All pseudonyms are generated via a cryptographically strong random number generator (RNG). In the unlikely case of a collision, a fall-back mechanism is in place to guarantee unique pseudonyms.
Internal Pseudonyms
An internal pseudonym is always generated when a resource is pseudonymized for the first time. It is a Base64-encoded random string of fixed length 11 and is stored permanently for the lifetime of the resource.
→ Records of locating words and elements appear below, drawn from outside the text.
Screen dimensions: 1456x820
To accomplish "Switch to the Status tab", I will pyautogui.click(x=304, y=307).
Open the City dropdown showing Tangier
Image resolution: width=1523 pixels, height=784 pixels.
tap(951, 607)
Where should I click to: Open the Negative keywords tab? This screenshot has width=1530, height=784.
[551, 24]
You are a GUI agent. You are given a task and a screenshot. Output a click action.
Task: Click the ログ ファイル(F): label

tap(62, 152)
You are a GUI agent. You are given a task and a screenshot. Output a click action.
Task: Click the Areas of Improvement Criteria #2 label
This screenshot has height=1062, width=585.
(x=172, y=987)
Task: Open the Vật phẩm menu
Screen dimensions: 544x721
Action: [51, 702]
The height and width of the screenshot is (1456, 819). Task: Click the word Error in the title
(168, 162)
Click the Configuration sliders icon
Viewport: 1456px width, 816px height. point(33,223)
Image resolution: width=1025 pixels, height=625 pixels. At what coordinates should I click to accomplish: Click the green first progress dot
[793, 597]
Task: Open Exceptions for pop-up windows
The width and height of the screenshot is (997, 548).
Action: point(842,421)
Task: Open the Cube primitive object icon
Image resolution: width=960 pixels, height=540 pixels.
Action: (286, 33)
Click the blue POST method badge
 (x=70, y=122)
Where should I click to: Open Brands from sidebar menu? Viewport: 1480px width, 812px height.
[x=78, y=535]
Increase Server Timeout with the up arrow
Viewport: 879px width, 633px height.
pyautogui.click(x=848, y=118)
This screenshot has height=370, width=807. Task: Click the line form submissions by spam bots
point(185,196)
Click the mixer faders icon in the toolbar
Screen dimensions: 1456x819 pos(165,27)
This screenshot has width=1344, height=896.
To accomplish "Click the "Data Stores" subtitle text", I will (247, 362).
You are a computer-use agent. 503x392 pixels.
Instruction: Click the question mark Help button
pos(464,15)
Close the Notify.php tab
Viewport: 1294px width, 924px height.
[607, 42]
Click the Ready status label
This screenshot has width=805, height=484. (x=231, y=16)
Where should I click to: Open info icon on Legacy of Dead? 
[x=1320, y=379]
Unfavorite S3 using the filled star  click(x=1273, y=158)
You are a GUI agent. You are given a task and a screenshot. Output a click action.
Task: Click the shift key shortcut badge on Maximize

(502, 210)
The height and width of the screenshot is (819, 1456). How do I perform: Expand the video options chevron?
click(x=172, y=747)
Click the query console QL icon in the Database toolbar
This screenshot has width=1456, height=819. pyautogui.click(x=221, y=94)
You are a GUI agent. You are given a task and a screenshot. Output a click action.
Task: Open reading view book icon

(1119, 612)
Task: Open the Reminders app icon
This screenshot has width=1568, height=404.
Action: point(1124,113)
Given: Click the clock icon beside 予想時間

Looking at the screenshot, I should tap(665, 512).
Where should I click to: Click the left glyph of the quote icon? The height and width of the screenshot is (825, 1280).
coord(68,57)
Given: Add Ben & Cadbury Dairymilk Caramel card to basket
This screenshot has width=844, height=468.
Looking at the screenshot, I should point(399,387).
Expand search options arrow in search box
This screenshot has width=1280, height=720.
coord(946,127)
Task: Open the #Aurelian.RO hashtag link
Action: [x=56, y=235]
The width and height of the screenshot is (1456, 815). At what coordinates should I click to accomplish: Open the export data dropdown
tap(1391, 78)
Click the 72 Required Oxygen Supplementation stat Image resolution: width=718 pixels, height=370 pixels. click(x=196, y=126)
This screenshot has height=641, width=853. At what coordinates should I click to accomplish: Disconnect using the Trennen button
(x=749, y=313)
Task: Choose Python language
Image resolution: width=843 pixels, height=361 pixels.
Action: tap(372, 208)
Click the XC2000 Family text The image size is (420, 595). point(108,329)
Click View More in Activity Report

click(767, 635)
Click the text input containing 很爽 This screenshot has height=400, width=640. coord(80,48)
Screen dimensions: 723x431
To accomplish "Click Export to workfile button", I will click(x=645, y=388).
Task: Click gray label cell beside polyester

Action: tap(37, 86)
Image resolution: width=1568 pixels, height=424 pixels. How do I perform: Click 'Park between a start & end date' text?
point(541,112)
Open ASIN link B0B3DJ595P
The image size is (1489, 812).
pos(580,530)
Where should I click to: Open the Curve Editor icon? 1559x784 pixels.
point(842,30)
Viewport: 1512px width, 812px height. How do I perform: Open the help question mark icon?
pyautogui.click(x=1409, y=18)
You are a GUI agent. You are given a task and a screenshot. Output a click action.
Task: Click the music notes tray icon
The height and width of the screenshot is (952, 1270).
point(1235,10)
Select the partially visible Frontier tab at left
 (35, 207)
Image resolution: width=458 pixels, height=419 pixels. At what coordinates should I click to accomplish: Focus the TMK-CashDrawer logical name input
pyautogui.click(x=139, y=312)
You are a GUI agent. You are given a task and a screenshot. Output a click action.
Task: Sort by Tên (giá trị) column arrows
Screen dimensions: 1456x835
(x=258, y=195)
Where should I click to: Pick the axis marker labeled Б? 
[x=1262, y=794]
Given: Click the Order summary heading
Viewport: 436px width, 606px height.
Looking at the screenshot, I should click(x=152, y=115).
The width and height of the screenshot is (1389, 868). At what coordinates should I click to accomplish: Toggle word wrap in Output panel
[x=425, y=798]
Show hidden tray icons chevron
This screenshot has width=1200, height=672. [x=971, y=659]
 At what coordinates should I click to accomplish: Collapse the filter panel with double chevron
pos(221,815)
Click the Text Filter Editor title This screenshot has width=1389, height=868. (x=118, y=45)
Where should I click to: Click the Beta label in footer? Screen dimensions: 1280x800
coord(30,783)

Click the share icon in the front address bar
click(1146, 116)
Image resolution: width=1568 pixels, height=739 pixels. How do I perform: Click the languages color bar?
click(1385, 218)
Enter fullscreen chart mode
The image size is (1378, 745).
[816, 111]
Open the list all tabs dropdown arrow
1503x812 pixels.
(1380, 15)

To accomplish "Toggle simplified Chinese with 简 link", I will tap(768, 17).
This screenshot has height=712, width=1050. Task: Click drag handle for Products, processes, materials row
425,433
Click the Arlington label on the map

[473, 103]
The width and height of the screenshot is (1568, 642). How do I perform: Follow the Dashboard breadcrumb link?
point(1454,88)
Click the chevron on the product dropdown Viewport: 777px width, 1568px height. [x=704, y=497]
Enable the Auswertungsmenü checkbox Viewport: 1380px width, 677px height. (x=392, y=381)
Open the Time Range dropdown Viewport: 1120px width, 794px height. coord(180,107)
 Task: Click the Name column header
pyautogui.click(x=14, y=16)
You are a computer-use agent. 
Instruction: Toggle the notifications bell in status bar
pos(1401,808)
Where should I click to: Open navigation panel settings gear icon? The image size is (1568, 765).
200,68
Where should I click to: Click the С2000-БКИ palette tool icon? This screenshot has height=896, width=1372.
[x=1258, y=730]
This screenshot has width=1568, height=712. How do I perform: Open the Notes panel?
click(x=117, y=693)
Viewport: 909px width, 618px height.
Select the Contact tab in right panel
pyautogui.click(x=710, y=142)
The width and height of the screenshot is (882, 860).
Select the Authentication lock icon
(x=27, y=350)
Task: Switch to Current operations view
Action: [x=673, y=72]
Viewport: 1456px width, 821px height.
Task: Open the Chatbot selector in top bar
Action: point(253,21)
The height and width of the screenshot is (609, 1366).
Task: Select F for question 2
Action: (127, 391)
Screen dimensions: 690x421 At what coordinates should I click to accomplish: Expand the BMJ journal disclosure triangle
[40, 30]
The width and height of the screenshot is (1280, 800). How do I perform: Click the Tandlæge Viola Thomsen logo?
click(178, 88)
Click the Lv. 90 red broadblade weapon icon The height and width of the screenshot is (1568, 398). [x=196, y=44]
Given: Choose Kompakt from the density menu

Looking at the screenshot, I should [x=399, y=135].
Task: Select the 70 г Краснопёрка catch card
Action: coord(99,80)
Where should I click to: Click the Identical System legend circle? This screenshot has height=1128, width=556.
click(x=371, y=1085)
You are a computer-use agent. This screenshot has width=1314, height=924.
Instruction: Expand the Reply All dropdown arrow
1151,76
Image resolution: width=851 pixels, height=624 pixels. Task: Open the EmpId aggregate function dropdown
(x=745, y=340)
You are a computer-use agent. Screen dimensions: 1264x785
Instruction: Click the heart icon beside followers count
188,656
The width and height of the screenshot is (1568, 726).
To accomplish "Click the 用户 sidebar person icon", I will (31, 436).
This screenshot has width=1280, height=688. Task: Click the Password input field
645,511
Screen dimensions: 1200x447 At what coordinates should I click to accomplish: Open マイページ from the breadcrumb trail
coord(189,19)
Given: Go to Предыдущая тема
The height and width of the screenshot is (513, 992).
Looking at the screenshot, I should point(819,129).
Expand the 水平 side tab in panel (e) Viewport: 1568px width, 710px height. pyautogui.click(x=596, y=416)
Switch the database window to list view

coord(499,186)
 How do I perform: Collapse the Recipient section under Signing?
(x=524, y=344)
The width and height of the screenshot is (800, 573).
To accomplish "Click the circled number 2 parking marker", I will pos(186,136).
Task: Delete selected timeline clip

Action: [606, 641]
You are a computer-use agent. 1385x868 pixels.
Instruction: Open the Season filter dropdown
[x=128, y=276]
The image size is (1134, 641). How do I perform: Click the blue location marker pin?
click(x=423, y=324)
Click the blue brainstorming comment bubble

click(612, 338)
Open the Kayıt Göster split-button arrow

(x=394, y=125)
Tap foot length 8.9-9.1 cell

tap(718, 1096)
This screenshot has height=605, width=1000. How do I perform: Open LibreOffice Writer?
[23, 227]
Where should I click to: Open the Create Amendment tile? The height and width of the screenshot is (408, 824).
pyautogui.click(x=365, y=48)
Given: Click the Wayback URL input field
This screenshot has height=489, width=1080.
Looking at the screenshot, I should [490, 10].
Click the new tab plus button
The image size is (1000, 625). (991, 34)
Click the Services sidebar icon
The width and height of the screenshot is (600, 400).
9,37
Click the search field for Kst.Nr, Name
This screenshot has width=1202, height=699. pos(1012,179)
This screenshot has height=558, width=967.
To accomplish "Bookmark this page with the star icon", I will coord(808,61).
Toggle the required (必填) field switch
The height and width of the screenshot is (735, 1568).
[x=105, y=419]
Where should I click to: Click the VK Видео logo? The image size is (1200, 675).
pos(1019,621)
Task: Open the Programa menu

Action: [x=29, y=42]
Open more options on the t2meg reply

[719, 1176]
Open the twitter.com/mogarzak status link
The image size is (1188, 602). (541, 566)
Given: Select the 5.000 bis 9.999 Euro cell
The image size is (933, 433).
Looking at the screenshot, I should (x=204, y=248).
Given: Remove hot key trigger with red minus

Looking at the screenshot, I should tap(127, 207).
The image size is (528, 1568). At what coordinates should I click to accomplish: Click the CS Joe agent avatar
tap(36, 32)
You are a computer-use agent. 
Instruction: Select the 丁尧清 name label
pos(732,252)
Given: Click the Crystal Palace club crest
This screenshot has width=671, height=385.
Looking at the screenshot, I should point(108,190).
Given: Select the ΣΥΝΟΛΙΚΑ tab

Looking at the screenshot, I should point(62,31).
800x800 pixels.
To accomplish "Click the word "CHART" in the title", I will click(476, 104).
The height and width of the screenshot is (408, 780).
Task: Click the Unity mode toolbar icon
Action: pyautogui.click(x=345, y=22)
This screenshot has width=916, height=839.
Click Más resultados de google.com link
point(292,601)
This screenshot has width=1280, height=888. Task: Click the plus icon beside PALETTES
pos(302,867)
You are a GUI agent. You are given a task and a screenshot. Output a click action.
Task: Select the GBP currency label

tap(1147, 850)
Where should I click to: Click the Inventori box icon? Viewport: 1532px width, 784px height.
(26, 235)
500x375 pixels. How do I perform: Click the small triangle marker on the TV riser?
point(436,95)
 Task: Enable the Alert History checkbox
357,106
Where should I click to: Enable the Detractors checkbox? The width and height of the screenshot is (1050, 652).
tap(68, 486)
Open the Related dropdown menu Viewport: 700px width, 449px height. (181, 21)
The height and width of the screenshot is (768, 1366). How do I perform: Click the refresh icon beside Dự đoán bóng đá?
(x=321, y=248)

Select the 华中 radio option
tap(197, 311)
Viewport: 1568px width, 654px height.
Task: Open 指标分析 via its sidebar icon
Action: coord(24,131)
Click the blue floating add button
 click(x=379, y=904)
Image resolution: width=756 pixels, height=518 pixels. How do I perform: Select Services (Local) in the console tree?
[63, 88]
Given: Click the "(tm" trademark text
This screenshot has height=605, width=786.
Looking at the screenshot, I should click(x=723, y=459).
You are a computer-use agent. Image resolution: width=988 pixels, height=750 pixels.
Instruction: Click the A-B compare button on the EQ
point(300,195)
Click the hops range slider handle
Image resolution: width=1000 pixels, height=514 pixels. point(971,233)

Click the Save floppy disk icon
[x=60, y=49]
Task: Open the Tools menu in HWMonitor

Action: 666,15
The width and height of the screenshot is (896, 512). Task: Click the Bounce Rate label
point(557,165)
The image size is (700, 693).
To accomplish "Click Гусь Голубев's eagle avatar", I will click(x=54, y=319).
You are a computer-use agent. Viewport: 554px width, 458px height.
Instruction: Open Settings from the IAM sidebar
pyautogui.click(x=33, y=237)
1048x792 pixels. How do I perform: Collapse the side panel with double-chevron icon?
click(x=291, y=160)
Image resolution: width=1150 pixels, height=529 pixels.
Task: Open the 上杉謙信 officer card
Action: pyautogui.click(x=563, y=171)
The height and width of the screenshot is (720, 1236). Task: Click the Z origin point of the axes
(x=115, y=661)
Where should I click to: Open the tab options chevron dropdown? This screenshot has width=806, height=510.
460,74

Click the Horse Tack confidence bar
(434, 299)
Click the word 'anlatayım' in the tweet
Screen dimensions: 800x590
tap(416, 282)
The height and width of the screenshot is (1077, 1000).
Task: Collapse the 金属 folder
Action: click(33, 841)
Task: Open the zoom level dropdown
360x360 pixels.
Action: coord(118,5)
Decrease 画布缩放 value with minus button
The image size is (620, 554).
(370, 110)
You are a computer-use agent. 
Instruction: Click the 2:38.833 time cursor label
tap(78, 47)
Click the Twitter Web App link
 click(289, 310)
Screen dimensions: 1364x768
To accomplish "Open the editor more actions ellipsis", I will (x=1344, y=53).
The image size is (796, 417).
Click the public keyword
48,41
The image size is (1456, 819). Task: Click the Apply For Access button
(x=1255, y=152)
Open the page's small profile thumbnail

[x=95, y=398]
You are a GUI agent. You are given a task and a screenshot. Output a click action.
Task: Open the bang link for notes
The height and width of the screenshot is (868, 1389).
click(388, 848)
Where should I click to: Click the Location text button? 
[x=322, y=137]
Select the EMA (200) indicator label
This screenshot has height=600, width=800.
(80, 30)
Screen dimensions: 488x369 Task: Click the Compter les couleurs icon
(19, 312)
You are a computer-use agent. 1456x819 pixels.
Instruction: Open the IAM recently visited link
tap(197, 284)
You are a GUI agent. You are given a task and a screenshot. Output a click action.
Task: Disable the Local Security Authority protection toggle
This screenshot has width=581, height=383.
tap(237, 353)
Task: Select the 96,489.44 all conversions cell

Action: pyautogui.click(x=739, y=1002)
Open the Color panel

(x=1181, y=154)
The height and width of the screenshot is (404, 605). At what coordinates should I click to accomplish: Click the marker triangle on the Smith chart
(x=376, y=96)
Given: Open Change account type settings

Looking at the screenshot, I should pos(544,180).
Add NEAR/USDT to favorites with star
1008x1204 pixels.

Internal pseudonyms are returned in the response with identifier system urn:fdc:difuture.de:trustcenter.plain and use SECONDARY.
External Pseudonyms
External pseudonyms are generated on demand by specifying a targetSystem in the pseudonymization request. They are created in addition to the internal pseudonym and are specific to the given target system. The same resource can have multiple external pseudonyms — one per target system.
Alphabet Configuration
The format and length of external pseudonyms are configured per target system via the LEVEL_1_PSNS_ALPHABETS environment variable. The value is a semicolon-separated list of entries, where each entry has the form:
<target-system>:<length>:<characters>| Component | Description |
|---|---|
target-system | Name of the target system this alphabet applies to |
length | Length of the generated pseudonym |
characters | Set of characters to draw from during generation |
Example:
LEVEL_1_PSNS_ALPHABETS="NUMCodex:20:ACDEFGHJKLMNPQRTUVWX1234567890;test-system:10:0123456789ABCDEF"This configures two target systems:
NUMCodex— pseudonyms of length 20 using an alphanumeric character set (without ambiguous characters such as I, O, B, S)test-system— pseudonyms of length 10 using hexadecimal characters
Character Set Recommendations
Choose a character set that avoids visually ambiguous characters (e.g. 0/O, 1/I/l, B/8, S/5) to reduce transcription errors when pseudonyms are entered manually. A length of 15–20 characters from a set of ~30 distinct characters provides a large enough pseudonym space to make collisions negligible in practice.
Collision Handling
If the RNG produces a pseudonym that already exists in the database, entici automatically retries with a new random value. This retry loop is transparent to the caller. Given a sufficiently large pseudonym space (alphabet size raised to the power of pseudonym length), the probability of a collision is negligible in practice, and the loop terminates in one iteration in the vast majority of cases.